##### Article #####

There might be situations that you want to pass certain number of files to a process and if the number of files is not equal to the number of files you want to pass, the process will not be executed.
To address this you can use arity parameter.

Code

input:
    path('one.txt', arity: '1')         // exactly one file is expected
    path('two_*.txt', arity: '2')      // exactly two files are expected
    path('several_*.txt', arity: '1..*')   // one or more files are expected

You can also control the name of the file in task directory by stageAs parameter.

Code

input:
    path('one.txt', stageAs: 'my_file.txt')
    # or 
    path x, stageAs: 'my_file.txt'

    "my_command --in my_file.txt"

You can also pass multiple files and use a variable ($x in this case) to refer to the file name.

Code

input:
  path x, stageAs: 'my_dir/*.txt'

  "my_command --in $x"

`env`

env can be used to define a variable in the process script. Opposite to val which is used to pass a variable across the processes.

Code

process envExample {
  input:
  env my_var

  "echo process job $my_var"
}

`stdin`

Code

process stdinExample {
  input:
  stdin my_input

  "echo $my_input"
}

Code

process stdinExample {
  input:
  stdin str

  "cat -"
}

workflow {
  Channel.of('hello', 'hola', 'bonjour', 'ciao')
    | map { it + '\n' } #it represent the element in the channel
    | printAll
}

`tuple`

tuple is used to pass multiple variables to a process.

Code

process tupleExample {
    input:
    tuple val(x), path('input.txt')

    """
    echo "Processing $x"
    cat input.txt > copy
    """
}

workflow {
  Channel.of( [1, 'alpha.txt'], [2, 'beta.txt'], [3, 'delta.txt'] ) | tupleExample
}

The output will be : echo “Processing 1” cat alpha.txt > copy echo “Processing 2” cat beta.txt > copy echo “Processing 3” cat delta.txt > copy

`each`

Repeating a process for each element in a collection.

##### Listed records #####

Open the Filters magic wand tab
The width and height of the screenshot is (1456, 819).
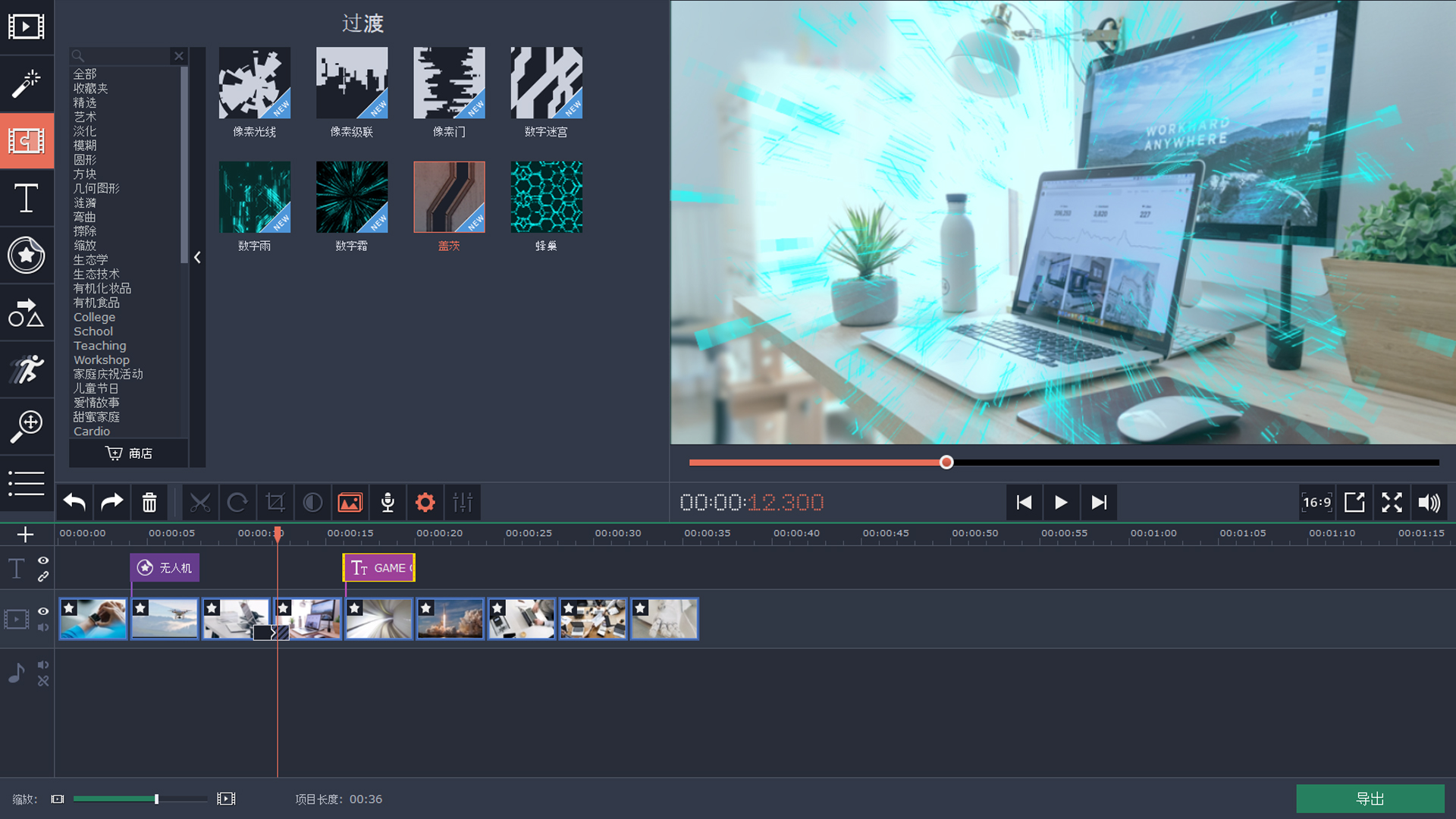pyautogui.click(x=27, y=83)
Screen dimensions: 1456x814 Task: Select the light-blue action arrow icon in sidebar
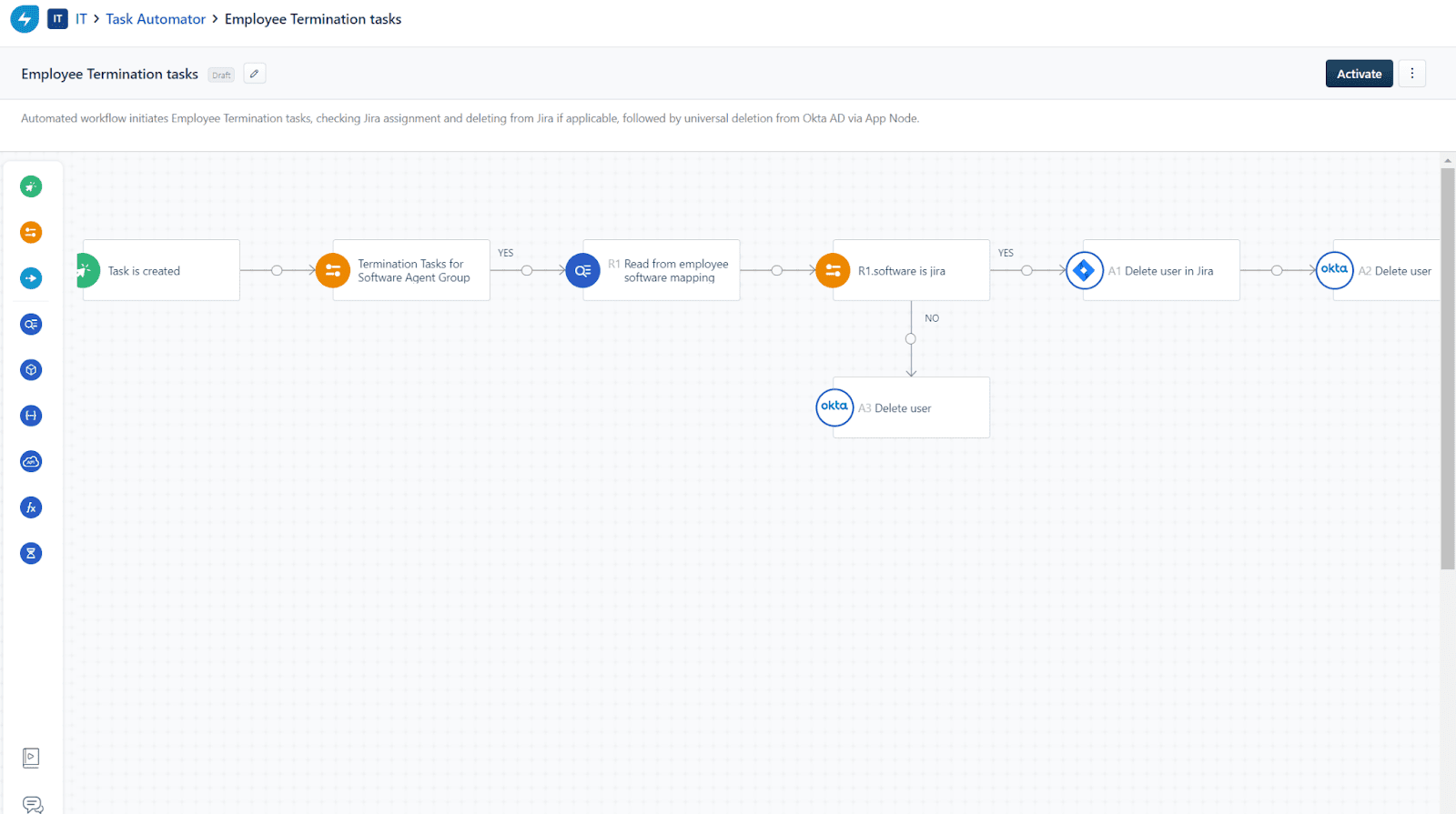(31, 278)

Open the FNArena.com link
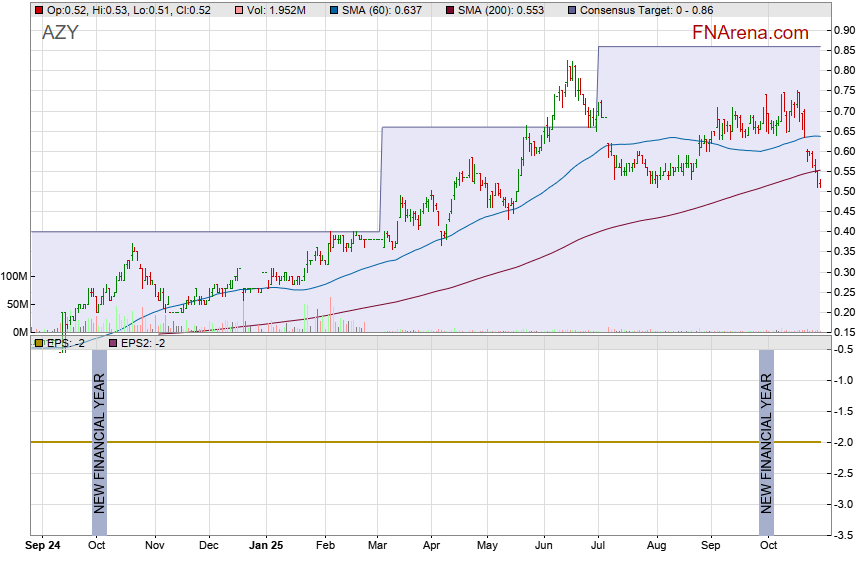750,33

#####

- **What this task involves**:
Check each statement against the notes on process inputs. Answer yes or no for each, quoting the words from the notes that decide it.
1. Setting arity to '1..*' means one or more files are expected.
2. env is used to pass a variable across the processes.
3. tuple is used to pass multiple variables to a process.

- **Solution for this problem**:
1. Yes: "path('several_*.txt', arity: '1..*')   // one or more files are expected"
2. No: "env can be used to define a variable in the process script. Opposite to val which is used to pass a variable across the processes."
3. Yes: "tuple is used to pass multiple variables to a process."